What you should do => The task here is to set down every line of the listing exactly.

The data =>
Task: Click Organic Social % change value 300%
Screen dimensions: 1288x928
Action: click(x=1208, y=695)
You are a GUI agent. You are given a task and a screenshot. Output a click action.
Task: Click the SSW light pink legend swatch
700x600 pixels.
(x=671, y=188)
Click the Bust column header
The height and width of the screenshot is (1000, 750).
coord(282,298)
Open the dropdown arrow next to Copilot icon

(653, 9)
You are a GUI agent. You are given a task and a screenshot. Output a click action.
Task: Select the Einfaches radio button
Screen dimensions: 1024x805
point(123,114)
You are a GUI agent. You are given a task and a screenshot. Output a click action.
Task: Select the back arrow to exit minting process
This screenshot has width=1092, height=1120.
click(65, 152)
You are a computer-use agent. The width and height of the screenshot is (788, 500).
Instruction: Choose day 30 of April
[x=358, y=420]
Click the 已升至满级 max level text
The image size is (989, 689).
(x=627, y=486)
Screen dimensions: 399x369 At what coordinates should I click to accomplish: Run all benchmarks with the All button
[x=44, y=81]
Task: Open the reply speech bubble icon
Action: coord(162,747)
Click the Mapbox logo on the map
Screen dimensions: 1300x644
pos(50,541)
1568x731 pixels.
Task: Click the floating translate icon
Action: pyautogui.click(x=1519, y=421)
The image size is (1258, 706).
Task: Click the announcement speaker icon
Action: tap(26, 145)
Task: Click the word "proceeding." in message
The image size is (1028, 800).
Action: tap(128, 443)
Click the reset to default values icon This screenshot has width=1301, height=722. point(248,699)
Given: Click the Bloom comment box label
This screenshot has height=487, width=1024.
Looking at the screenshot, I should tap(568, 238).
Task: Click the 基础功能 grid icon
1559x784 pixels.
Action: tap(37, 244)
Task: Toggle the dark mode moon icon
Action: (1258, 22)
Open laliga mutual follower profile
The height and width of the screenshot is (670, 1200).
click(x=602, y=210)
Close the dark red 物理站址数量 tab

Task result =>
Task: Click Organic Social % change value 300%
Screen dimensions: 1288x928
Action: click(x=1208, y=695)
You are a GUI agent. You are given a task and a screenshot. Output a click action.
Task: Click the SSW light pink legend swatch
700x600 pixels.
(x=671, y=188)
Click the Bust column header
The height and width of the screenshot is (1000, 750).
coord(282,298)
Open the dropdown arrow next to Copilot icon

(653, 9)
You are a GUI agent. You are given a task and a screenshot. Output a click action.
Task: Select the Einfaches radio button
Screen dimensions: 1024x805
point(123,114)
You are a GUI agent. You are given a task and a screenshot. Output a click action.
Task: Select the back arrow to exit minting process
This screenshot has width=1092, height=1120.
click(65, 152)
You are a computer-use agent. The width and height of the screenshot is (788, 500).
Instruction: Choose day 30 of April
[x=358, y=420]
Click the 已升至满级 max level text
The image size is (989, 689).
(x=627, y=486)
Screen dimensions: 399x369 At what coordinates should I click to accomplish: Run all benchmarks with the All button
[x=44, y=81]
Task: Open the reply speech bubble icon
Action: coord(162,747)
Click the Mapbox logo on the map
Screen dimensions: 1300x644
pos(50,541)
1568x731 pixels.
Task: Click the floating translate icon
Action: pyautogui.click(x=1519, y=421)
The image size is (1258, 706).
Task: Click the announcement speaker icon
Action: tap(26, 145)
Task: Click the word "proceeding." in message
The image size is (1028, 800).
Action: tap(128, 443)
Click the reset to default values icon This screenshot has width=1301, height=722. point(248,699)
Given: Click the Bloom comment box label
This screenshot has height=487, width=1024.
Looking at the screenshot, I should tap(568, 238).
Task: Click the 基础功能 grid icon
1559x784 pixels.
Action: tap(37, 244)
Task: Toggle the dark mode moon icon
Action: (1258, 22)
Open laliga mutual follower profile
The height and width of the screenshot is (670, 1200).
click(x=602, y=210)
Close the dark red 物理站址数量 tab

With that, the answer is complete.